START GIVEN TEXT

Students Nationwide Unite to Support Campus Workers
Feature Story by Carl Lipscombe, National Coordinator, Student Labor Action Project - 4/13/2005
For 26 students at Georgetown University in Washington, D.C. the taste of pizza was 10 times more delicious on March 24, 2005. On that day, members of the Georgetown Living Wage Coalition ended an eight-day hunger strike in support of paying a living wage to all university workers.Also on March 24, the university adopted an employment policy that guarantees $13 per hour for all workers who start this year and $14 per hour, considered a living wage for D.C. residents, beginning in 2007. The protestors ended their hunger strike triumphantly.
The coalition's victory at Georgetown served as an inspiring kick-off to the National Student Labor Week of Action, held annually from March 31, Cesar Chavez Day, to April 4, the anniversary of Dr. Martin Luther King Jr.'s assassination in Memphis, Tenn. During the week, student groups nationwide are encouraged to plan events in support of workers' rights to living wages, health care and other benefits, and the right to organize.
This year marked the sixth week of action, organized by the Student Labor Action Project (SLAP), a project of Jobs with Justice and the United States Student Association.
At the University of Massachusetts-Amherst, more than 600 graduate teaching assistants and advocates marched in support of fair wages for graduate employees. In Philadelphia and D.C., students rallied and spoke out against social security privatization as part of the AFL-CIO's day of action against Charles Schwab. And since April 4, students at Washington University in St. Louis, Mo. have been staging a sit-in at the university's admissions office in support of a living wage for workers on their campus.

END GIVEN TEXT
START GIVEN RECORDS

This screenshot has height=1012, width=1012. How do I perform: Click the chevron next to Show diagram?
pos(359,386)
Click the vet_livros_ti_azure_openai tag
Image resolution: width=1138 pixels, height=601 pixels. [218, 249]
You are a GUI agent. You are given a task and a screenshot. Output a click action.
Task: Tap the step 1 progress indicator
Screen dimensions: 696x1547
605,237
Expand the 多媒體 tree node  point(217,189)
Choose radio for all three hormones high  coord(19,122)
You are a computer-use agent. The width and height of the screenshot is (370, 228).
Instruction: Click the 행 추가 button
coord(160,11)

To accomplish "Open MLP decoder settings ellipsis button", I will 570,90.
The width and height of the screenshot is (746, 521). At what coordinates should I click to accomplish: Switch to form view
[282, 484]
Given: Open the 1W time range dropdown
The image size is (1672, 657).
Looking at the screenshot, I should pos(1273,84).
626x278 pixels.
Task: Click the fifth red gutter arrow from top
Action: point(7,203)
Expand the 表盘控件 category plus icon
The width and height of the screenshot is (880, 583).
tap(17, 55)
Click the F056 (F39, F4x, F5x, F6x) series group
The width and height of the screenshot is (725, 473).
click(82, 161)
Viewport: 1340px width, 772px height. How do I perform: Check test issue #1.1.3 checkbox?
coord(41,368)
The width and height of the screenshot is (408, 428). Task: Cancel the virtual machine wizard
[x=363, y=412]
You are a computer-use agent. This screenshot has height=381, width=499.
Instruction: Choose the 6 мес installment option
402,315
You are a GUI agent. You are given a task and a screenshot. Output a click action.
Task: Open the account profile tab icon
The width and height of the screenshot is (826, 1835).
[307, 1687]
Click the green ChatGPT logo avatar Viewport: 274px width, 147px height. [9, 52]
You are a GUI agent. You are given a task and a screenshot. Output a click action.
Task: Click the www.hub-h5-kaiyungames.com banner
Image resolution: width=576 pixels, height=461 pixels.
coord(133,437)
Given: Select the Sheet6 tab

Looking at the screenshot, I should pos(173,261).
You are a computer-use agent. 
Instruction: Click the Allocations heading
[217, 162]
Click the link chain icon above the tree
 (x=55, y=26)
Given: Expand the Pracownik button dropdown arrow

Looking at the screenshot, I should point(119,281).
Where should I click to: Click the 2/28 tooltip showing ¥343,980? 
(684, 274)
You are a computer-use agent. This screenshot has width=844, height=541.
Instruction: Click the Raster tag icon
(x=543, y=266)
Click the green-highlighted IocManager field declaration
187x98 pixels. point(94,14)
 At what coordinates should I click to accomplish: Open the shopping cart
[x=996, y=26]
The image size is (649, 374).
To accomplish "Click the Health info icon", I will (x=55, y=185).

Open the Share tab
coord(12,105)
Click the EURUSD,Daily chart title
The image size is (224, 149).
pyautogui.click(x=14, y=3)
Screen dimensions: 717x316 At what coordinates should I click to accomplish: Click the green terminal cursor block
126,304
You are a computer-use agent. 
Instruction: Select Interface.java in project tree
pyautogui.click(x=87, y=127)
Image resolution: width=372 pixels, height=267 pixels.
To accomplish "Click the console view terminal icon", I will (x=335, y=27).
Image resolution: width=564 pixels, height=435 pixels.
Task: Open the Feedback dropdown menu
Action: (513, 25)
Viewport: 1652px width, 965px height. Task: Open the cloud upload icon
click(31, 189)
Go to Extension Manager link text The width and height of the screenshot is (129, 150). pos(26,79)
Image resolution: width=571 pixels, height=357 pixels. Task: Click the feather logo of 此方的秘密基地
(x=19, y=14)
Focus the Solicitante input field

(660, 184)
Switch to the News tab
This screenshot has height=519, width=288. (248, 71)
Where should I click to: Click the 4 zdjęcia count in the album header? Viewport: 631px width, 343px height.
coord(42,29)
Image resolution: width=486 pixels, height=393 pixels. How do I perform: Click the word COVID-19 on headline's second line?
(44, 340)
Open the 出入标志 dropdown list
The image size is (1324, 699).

END GIVEN RECORDS

STUDY QUESTIONS
- a) Which universities does the feature story on students supporting campus workers name?
- b) Can you sum up the feature story on students supporting campus workers in two sentences?
- c) Write what comes next in the feature story on students supporting campus workers, picking up after its final paragraph.

ANSWERS FOR EACH ITEM
- a) Georgetown University, the University of Massachusetts-Amherst, and Washington University in St. Louis.

- b) On March 24, 2005, 26 members of the Georgetown Living Wage Coalition ended an eight-day hunger strike after Georgetown University adopted a policy guaranteeing $13 per hour for workers starting that year and $14 per hour beginning in 2007. That victory kicked off the sixth National Student Labor Week of Action, organized by the Student Labor Action Project, during which students marched for fair graduate wages at UMass-Amherst, rallied against social security privatization in Philadelphia and D.C., and staged a sit-in for a living wage at Washington University in St. Louis.

- c)
"Service workers at Washington University have been the victims of anti-unionization campaigns, outsourcing, illegitimate wages, and unfair working conditions," said Danielle Christmas of the Student Worker Alliance (SWA). "For a university that prides itself on the strength of its community, this is unacceptable."
Students have said they will sit-in until Chancellor Mark Wrighton agrees to SWA's proposed Code of Conduct, which includes a living wage for all campus employees, the right to organize, and membership in the Workers' Rights Consortium.
Threats to fair labor standards have surfaced nationally also. The Bush administration has proposed budget cuts with serious implications for students and workers, by slashing funding for Medicaid and other programs and eliminating programs such as Upward Bound, Perkins Loans, and the Office of Disability Employment Policy.
Students involved in the National Student Labor Week of Action say they aim to better connect their issues with those of workers, and they hope the events help workers win concrete victories this year. The important week, they say, epitomizes a national trend in student-worker solidarity.
"Students can often persuade campus officials in ways that workers may not be able to," said Lara Granich of Jobs with Justice in St. Louis. "Their involvement can make or break a campaign."